Il y a encore beaucoup à dire concernant ce langage mais l’objectif de ce blog n’étant pas d’être exhaustif, je vais m’arrêter là.
Si cela vous intéresse ou que vous êtes curieux, je vous invite à consulter la documentation en ligne.
Et un composant React en Reason ça ressemble à quoi ?
Le but de ReasonML étant à terme de remplacer ou, tout du moins, proposer une alternative à JavaScript pour écrire une application React, il existe bien évidemment une librairie ReasonReact.

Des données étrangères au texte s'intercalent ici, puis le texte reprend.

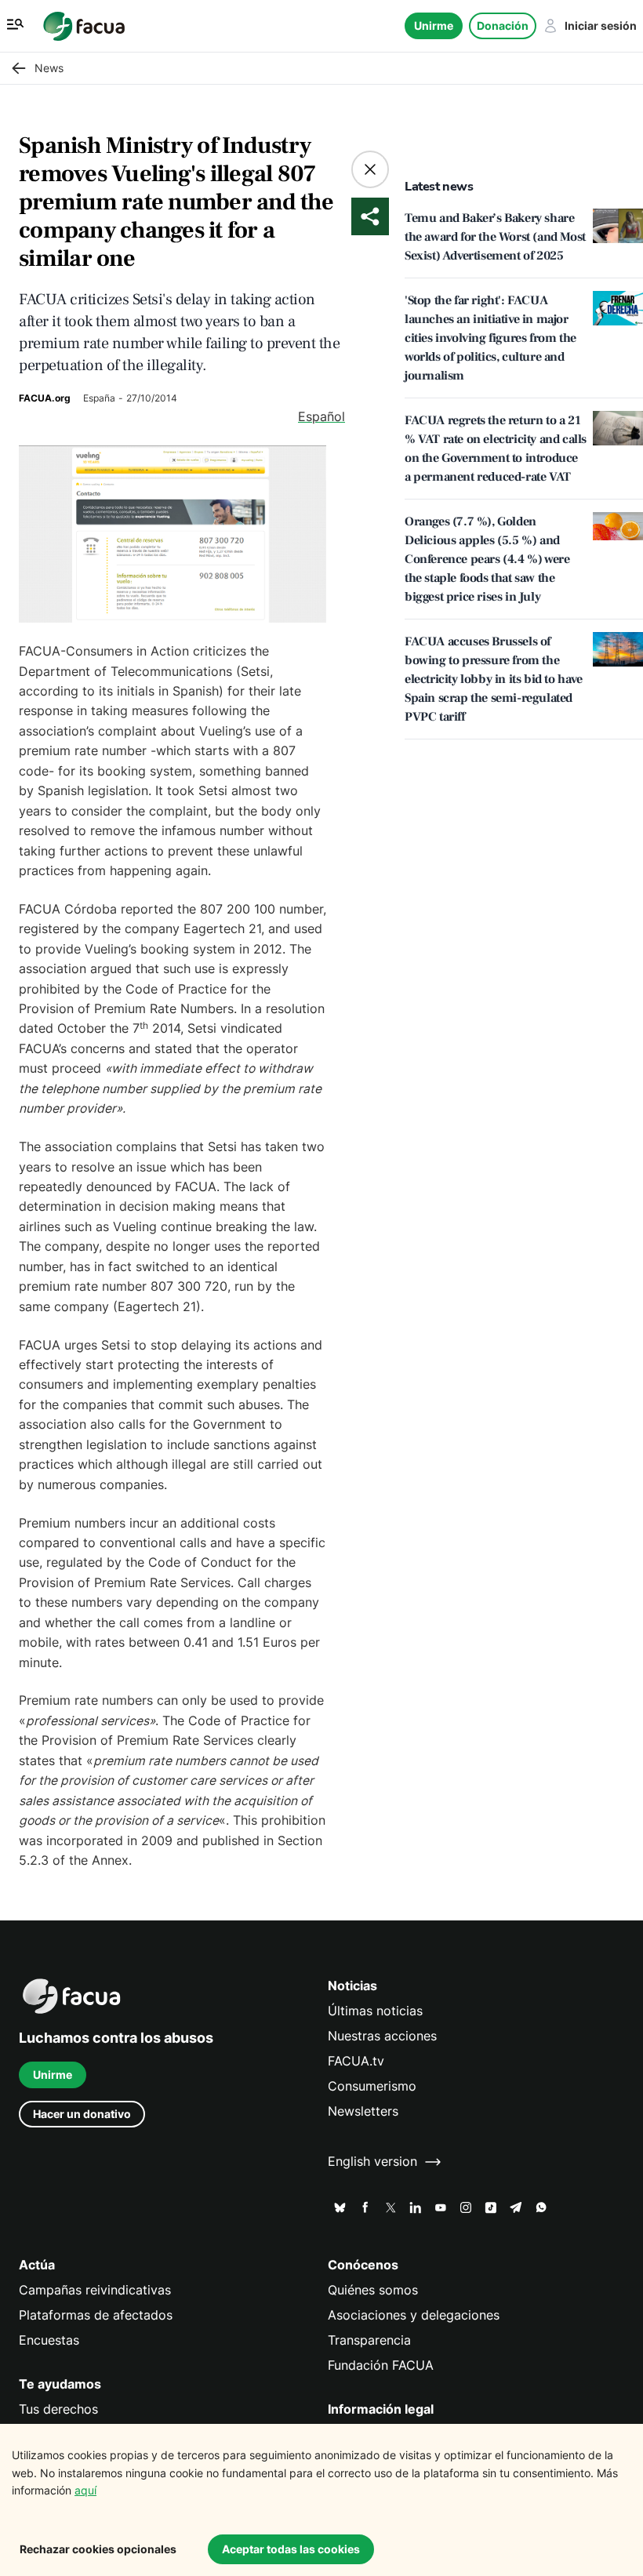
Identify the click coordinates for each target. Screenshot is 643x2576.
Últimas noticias (375, 2011)
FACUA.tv (356, 2061)
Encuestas (49, 2340)
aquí (85, 2490)
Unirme (433, 25)
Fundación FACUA (381, 2365)
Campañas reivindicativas (95, 2290)
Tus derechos (58, 2409)
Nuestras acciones (382, 2036)
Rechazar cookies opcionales (98, 2549)
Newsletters (363, 2111)
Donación (503, 25)
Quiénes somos (373, 2290)
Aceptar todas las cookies (291, 2549)
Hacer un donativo (82, 2113)
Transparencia (369, 2340)
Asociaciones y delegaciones (414, 2315)
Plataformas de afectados (96, 2315)
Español (321, 416)
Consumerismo (372, 2086)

Voici à quoi ressemble un composant simple en Reason :
/* file: Welcome.re */ let component = ReasonReact.statelessComponent("Welcome"); let make = (~name, _children) => { ...component, render: (_self) => <h1> {ReasonReact.string("Hello " ++ name ++ "!")} </h1> };
En détail:
-
let component = ReasonReact.statelessComponent("Welcome");
Crée le composant. A noter que la chaîne « Welcome » passée à la fonction n’a qu’une utilité de debugging, elle ne définit pas le nom du composant.
-
let make = ...
On ne définit plus une classe comme en React classique mais une fonction
make
, appelée automatiquement par ReasonReact. -
(~name, _children)
Les paramètres passés à la fonction make. C’est l’équivalent des « props » en React. Le dernier paramètre doit être
_children
(les variables commençant par « _ » ne génèrent pas d’avertissement à la compilation si elles ne sont pas utilisées). -
render: (_self) => ...
Comme en React, un composant doit avoir une fonction
render
. Le concept dethis
n’existe pas en ReasonReact, il est remplacé parself
qui est un record (cf. types) contenant différentes propriétés comme le state que l’on peut ainsi passer entre les composants.

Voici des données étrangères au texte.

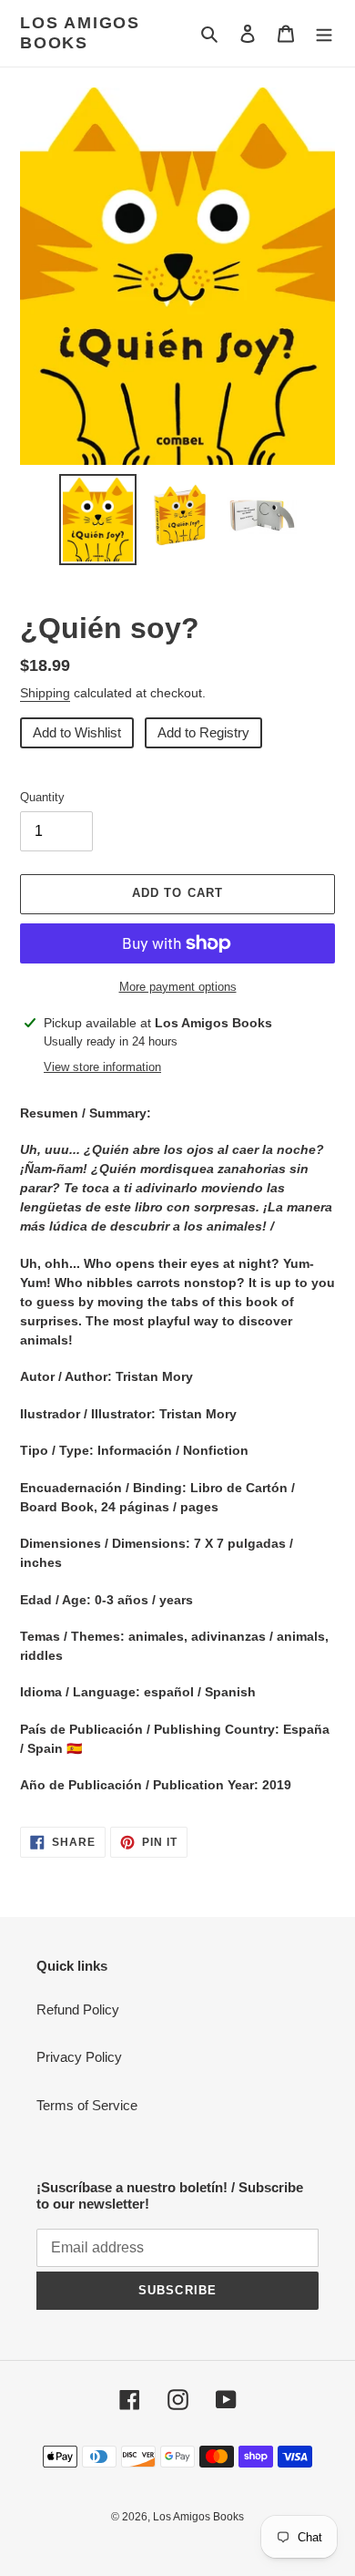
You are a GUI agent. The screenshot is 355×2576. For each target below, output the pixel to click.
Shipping (45, 692)
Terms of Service (86, 2105)
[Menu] (324, 33)
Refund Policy (77, 2009)
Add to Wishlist (77, 732)
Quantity (42, 797)
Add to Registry (203, 732)
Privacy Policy (79, 2057)
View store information (102, 1067)
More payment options (178, 987)
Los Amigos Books (80, 33)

Et pour ajouter notre composant dans le DOM (en supposant qu’il y ait une div
avec l’id welcome
dans la page) :
/* file: Index.re */ ReactDOMRe.renderToElementWithId(<Welcome name="World" />, "welcome");
De ce côté là, pas de grands changements par rapport à JavaScript qui utilise le même principe avec ReactDOM.render( ... );
Pour conclure
Alors bien sûr le projet est encore jeune et l’utiliser aujourd’hui pour des applications en production est à réaliser, pour reprendre les termes des devs, « avec précaution ». La stabilité n’est pas encore parfaite, nombre d’outils de l’écosystème JavaScript sont encore à adapter, la doc n’est pas exhaustive, loin de là et la communauté est assez réduite.
Toutefois cela semble assez prometteur. En tout cas le « marketing » est en place, les devs travaillent pour adapter les outils, les conférenciers sillonnent le monde, tout ça pour essayer de fédérer une communauté autour de ce langage et d’avoir l’appui de la très large communauté JS. Trop tôt pour dire si cela va fonctionner mais personnellement je trouve le concept séduisant, notamment grâce au lien très fort que ReasonML entretient avec JavaScript tout en résolvant les principaux écueils de ce dernier. Maintenant à vous de tester !!